Nokia Corp. (NYSE: NOK), Telenor Group (Nasdaq: TELN), ZTE Corp. (Shenzhen: 000063; Hong Kong: 0763) and Alcatel-Lucent (NYSE: ALU) are the big beasts stalking the dusty savannah of today's Euro telecom news.
Nordic powerhouse Telenor has clearly forgiven ZTE its past indiscretions, as the operator has awarded the Chinese vendor a contract to supply applications servers to support voicemail, SMS, MMS, location-based services and WAP services.
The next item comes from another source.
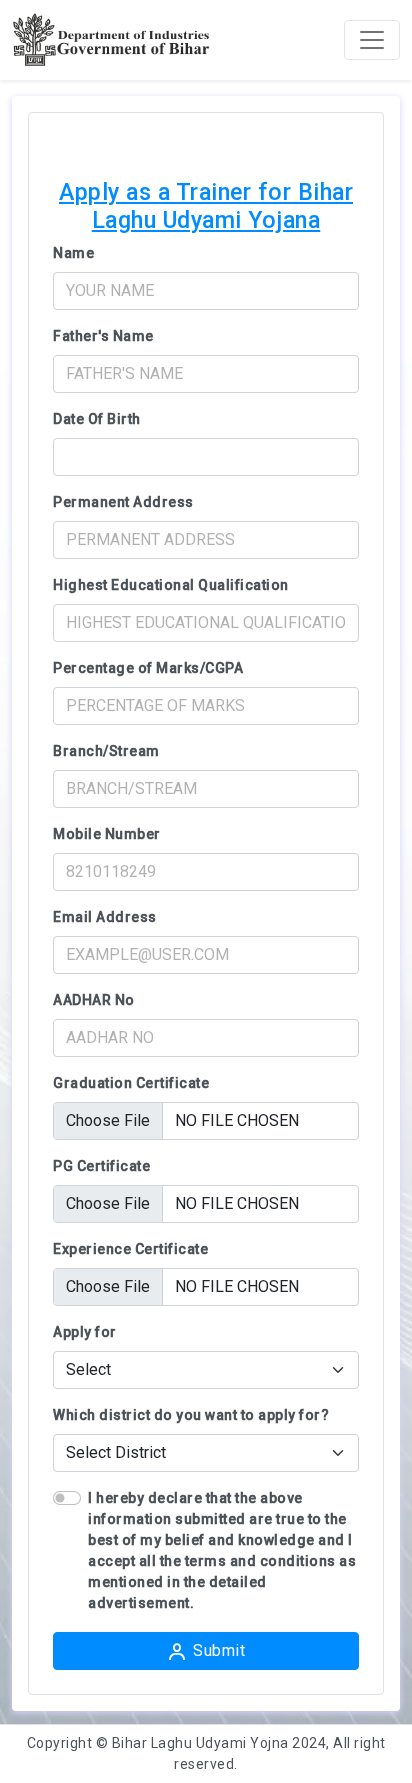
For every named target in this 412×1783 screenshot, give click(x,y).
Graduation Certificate (131, 1083)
Telenor barred ZTE from being a supplier in late 2008 for a breach of the carrier's code of conduct related to tenders, but clearly everyone's playing by the rules these days. (See Telenor Does VAS With ZTE and Telenor Bans ZTE From New Deals.)
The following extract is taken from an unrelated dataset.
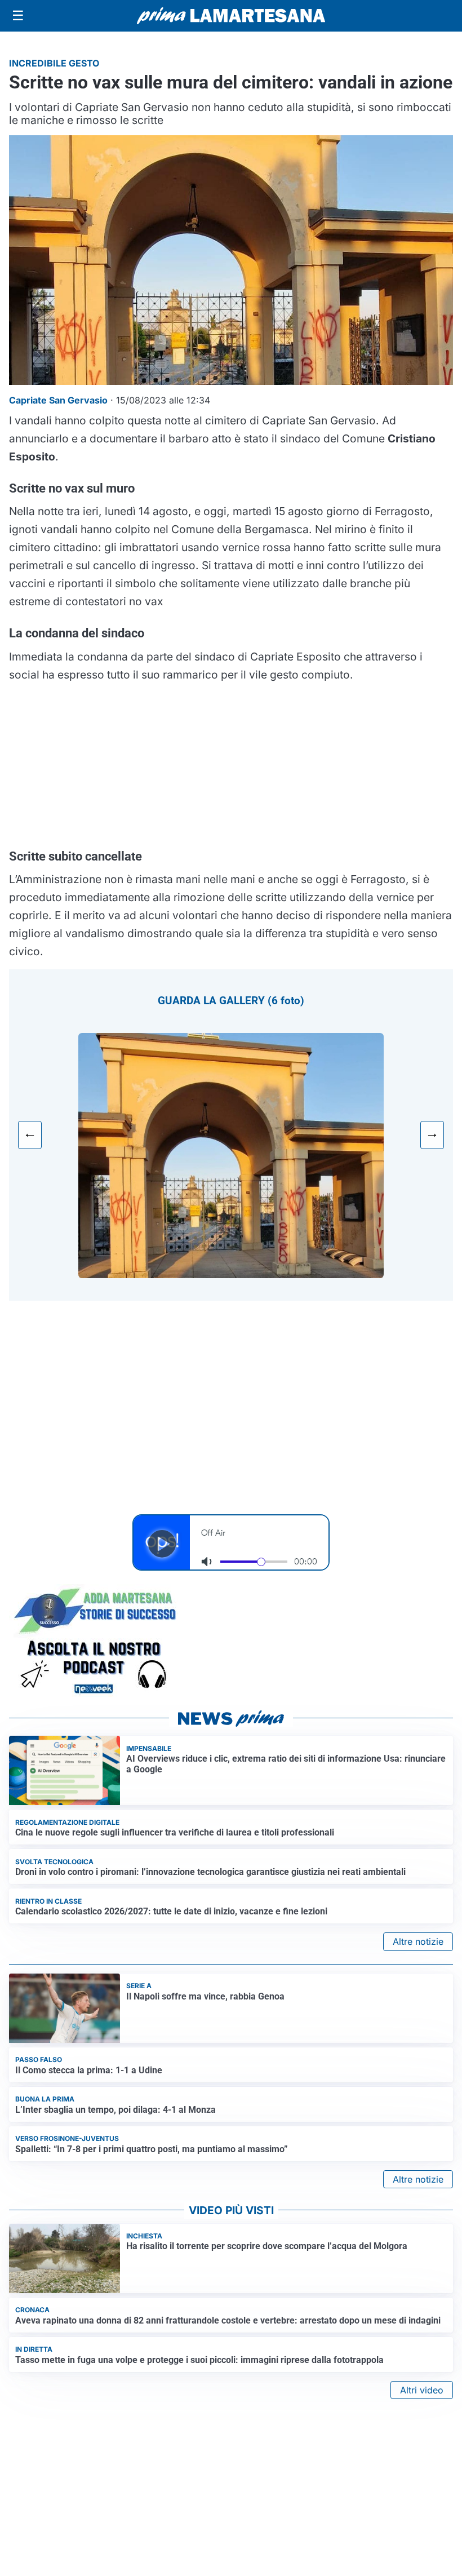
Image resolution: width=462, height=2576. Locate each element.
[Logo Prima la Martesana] (231, 15)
Encouraging first-quarter results from Liberty Global Inc. (Nasdaq: LBTY) subsidiary UPC Broadband , which added 128,000 RGUs in the period, a year-on-year rise of 22 percent. Broadband was the fastest-growing element of the cable operator's triple-play offer, delivering 5 percent revenue growth year-on-year. (See UPC Reports Q1 and UPC Reports 2010.)
The French government plans to begin the auction of 4G spectrum in late May, Reuters reports. As requested by Orange (NYSE: FTE)'s rivals, a cap will be placed on the amount of spectrum any single operator can buy. (See Euronews: April 8.)